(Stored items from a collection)
_ _ _ _ _
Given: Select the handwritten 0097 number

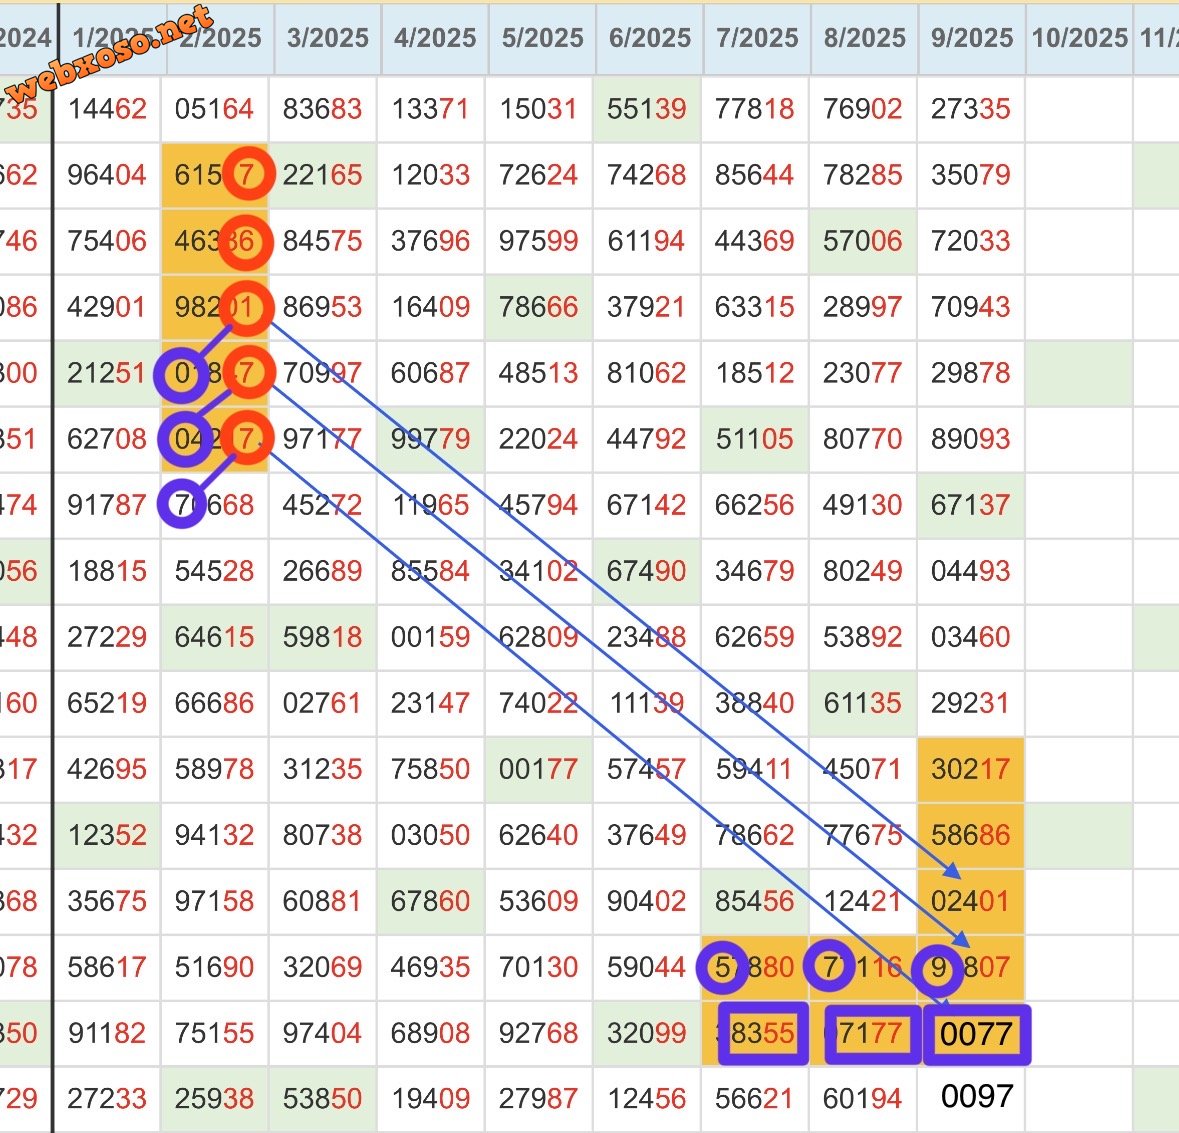Looking at the screenshot, I should (976, 1097).
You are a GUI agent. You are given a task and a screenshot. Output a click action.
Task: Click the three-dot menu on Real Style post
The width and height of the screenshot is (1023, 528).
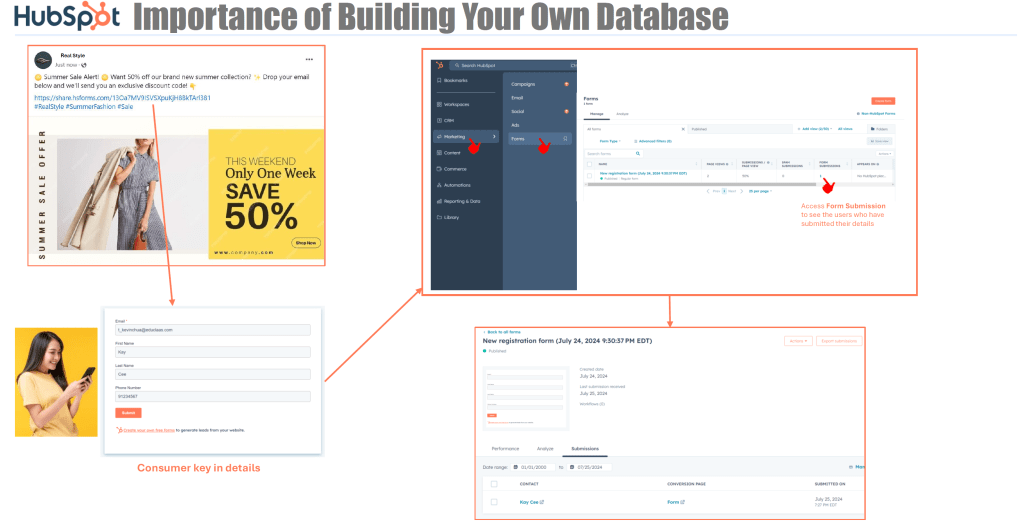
_ _ _ _ _
For the entries above, return an exact copy that omits the images.

Expected output
Given: Select the handwritten 0097 number

Looking at the screenshot, I should (976, 1097).
You are a GUI agent. You are given a task and a screenshot. Output a click action.
Task: Click the three-dot menu on Real Style post
The width and height of the screenshot is (1023, 528).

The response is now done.